I just wished I knew what that something was. It set my heart on edge within my chest.

At least Emmett remained much the same. Rosalie seemed to hate me even more these days. I hadn't even thought that was possible.

I dropped my head onto my knees and finally let the feelings overtake me. Everything I had been hiding for the past week overwhelmed me and I tucked my arms around my middle and dry sobbed – the feelings too much to get out through tears.

"Bella?" Jasper's voice.

I just sniffed. Jasper was not the person I wanted right now. I wanted Edward to be there, with his cool soothing touch. He'd wrap me in his arms and tell me everything was okay.

"I… Bella, your emotions…" I chanced a look up into his face and felt a jab of guilt. His features were twisted with his attempt at control. I wanted to reach out a hand and smooth out all the lines in the perfect marble.

"I'm sorry Jasper." My voice was small but sure. "This is how I feel right now. Everyone's on edge, it scares me." I looked up at him again.

"What is it Jasper? What are Edward and Alice hiding from me? I think you know…"

He stood up quickly and moved to lean against the wall, snarling. I jumped a little in shock – it was unusual for Jasper to show emotion.
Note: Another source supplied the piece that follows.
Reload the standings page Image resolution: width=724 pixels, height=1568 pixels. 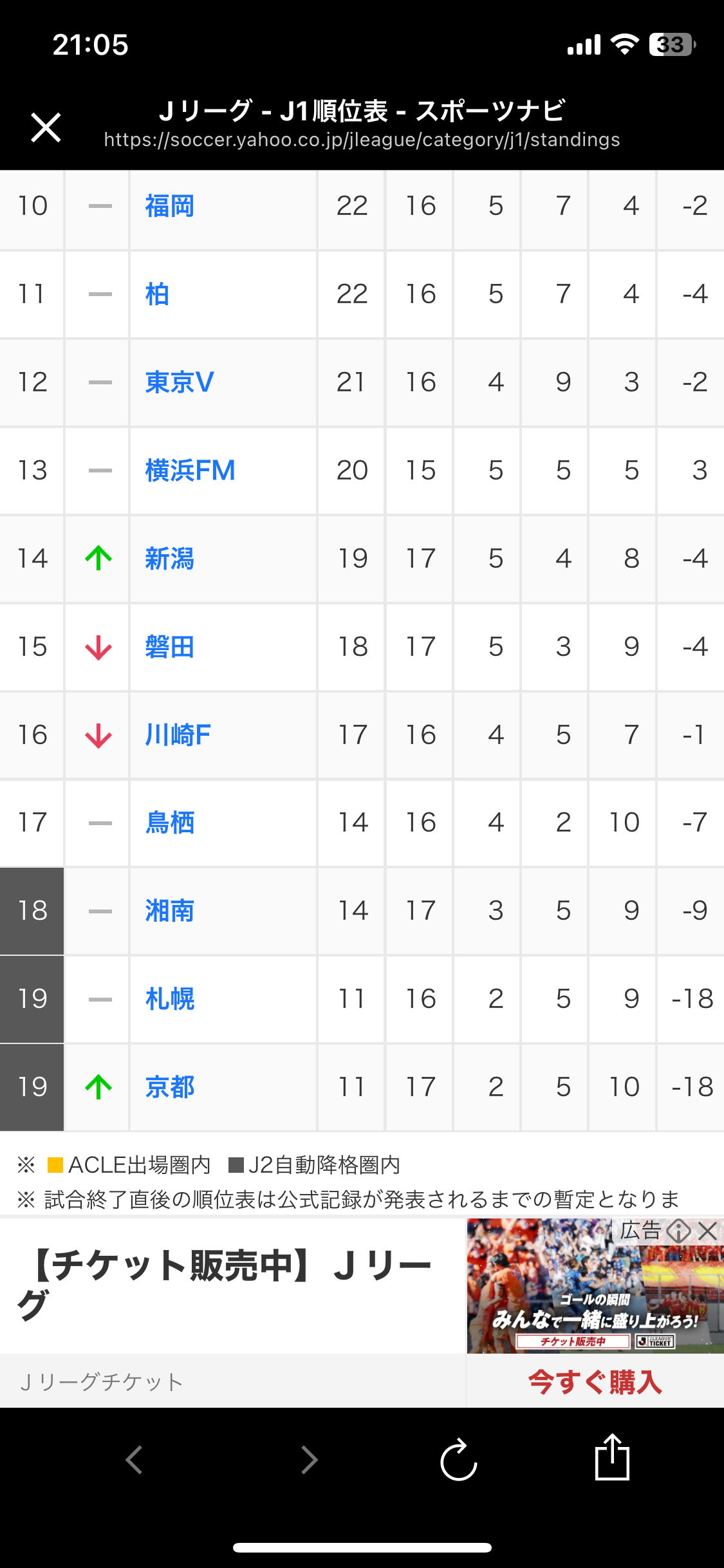[458, 1459]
"It's better if you don't know Bella. It's better for everyone if you don't know. Alice's visions are subject to change after all. There's still time for this to change…"

He looked overwhelmingly sad. Sad and afraid. Sadness and fear were two emotions I never expected to cross his perfect features.
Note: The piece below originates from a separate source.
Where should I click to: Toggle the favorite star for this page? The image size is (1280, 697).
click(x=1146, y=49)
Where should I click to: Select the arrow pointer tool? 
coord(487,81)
I felt myself starting to panic.

"It's something bad isn't it? The Volturi? I thought we had more time! If Edward wasn't so stubborn…" I trailed off.

"That's beside the point anyway," I hurried on, "It shouldn't make everyone worry like this. It's a bit sudden and I do wish we had more time, but I'm all for changing me as soon as possible. You know that Jasper. I wouldn't put the family in danger."

I hadn't thought it was possible for his face to show any more tension, but as always, these superhuman beings surprised me.

"Well more fool us Bella!" The anger in his voice scared me. "More fool us…"

I surged up from my sitting position to grab onto his stony arm, forgetting the danger I was putting myself in.

"What is it Jasper? Just tell me, please, I can't fix it if I don't know what's wrong!"

His cool amber eyes regarded me for a few seconds, like a cat in their aloofness. I refused to be scared off, simply tightening my grip.

"Tell me." My voice was firm, brooking no argument. His mouth tilted a little in a smile, but it looked painful and sharp on his face.

"Alice saw us Bella."

I frowned at him. There wasn't anything unusual in that surely? I tried to think of the worst possibility.

"Was it something like my birthday? That's silly Jasper; I mean I trust you…"

He spun away before I could finish my sentence, wrenching my hand from its grip easily. I let it fall to my side, tears beginning to build in my eyes.

"Can't you tell me, Jasper, please?" My hand began to reach out again of its own accord but I snatched it back when he snarled furiously at me.

"Bella, sweet innocent little Bella. You know what they all think? They think I corrupt you in some way. Edward's current theory is that I influence your emotions somehow. Alice is exhausting herself searching for futures where it doesn't happen. There aren't any. This is something even we can't escape."

"Jasper you're speaking in riddles! Whatever it is, surely it can't be that bad? We can get through it together."

"Well that's rather the point." He laughed but there wasn't any humour in it. "We're going to rip this family apart; we're going to betray everything we hold dear…"

He finally looked at me then but I couldn't decipher the whirling emotions in his amber eyes.

"Bella, we're going to fall in love."